Fishermen's Casino - Balboa, CA
Posted by: Groundspeak Premium Member NW_history_buff
N 33° 36.128 W 117° 53.955
11S E 416569 N 3718405
This vintage ghost sign is located on the north side of a two-story building and next to Balboa Post Office.
Waymark Code: WMR3AP
Location: California, United States
Date Posted: 05/06/2016
Published By:Groundspeak Premium Member TheBeanTeam
Views: 1

The words 'FISHERMEN'S CASINO' are barely legible in the side of this brick building, home to a local beachware shop. Upon doing some research online I discovered a local website that posts historic stories (and tales) of events and happenings of Balboa over the years. A local resident had this to say regarding the history of this ghost sign and the building it resides on and he writes:

The Casino was never actually a casino. It was just a bar. Originally the name was Workman's Casino and was owned by Dad Workman. The name was a carryover from a gambling joint he operated on the other side of Main St. (in the 100 block) in the 1920s. During Prohibition, his was one of the many places in town you could buy alcohol. You would ask for a carton of cigarettes, wink, and he would put a bottle in the box. By the time he moved into the Storey Building, Prohibition had been repealed and gambling had been clamped down on, so he went legitimate. He sold the bar to two guys whose names I can't remember. They may have been brothers. They never cared much for Mr. Workman (few people in town did) and promptly changed the name to Fisherman's Casino, as the sign still reads. The bar days are marked in old pictures by blacked out windows and stainless steel doors in what are now the open arches on the corner, as they were originally. The interior was highlighted by a semicircular bar against the back wall, which was a partition, marked now by a post in the middle of the Mithrush store. At one point they knocked two openings through the partition on either side of the bar and had a dining room in what would, years later, become Hidi's Cafe. When we did the seismic retrofit we pulled up layers of flooring and found the scars where the semicircular bar had been.

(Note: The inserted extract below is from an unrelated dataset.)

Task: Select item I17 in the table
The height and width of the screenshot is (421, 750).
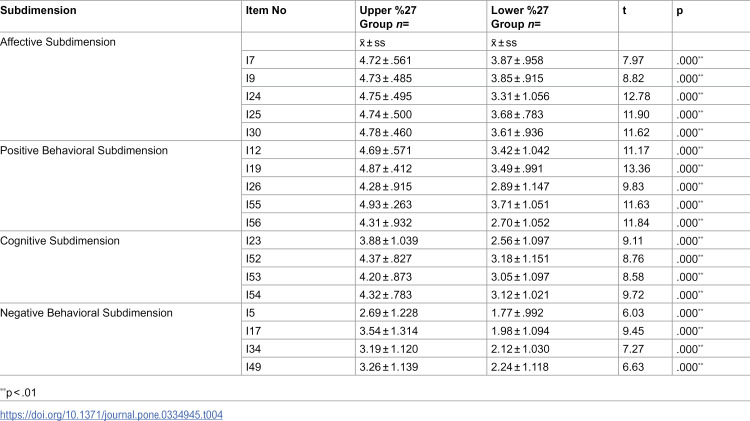Action: pos(254,331)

The building was built by Fred Storey in 1930. Balboa Marine Hardware was where the kite store is now. Soto Nishikawa had Soto's Curio Shop on the corner across Main from where the post office is now. He was the first tenant in the space that would later be Hidi's, operating two businesses across from each other. He was very successful until WWII, when he was sent to an internment camp in the Arizona desert. He lost everything and died without a penny to his name after the war. The first tenant in the corner was the Balboa Sport Shop which sold bathing suits and sportswear. Upstairs in the middle unit was the town dentist, Harold Stahler. Above Soto's was the Raymond Beauty Shop. Also upstairs, over the corner, Roland Thompson (the City Attorney for Newport Beach) had his private practice office. In 1936 Judge Robert Gardner spent his first year as an attorney up there. He told me he only made ten dollars the whole year. At the far end of the upstairs, Fred Storey had his office. It doubled as a summer apartment for Rowland Hodgkinson (Hodge) who was the Police Chief. He stayed there when he rented his home out to make extra money.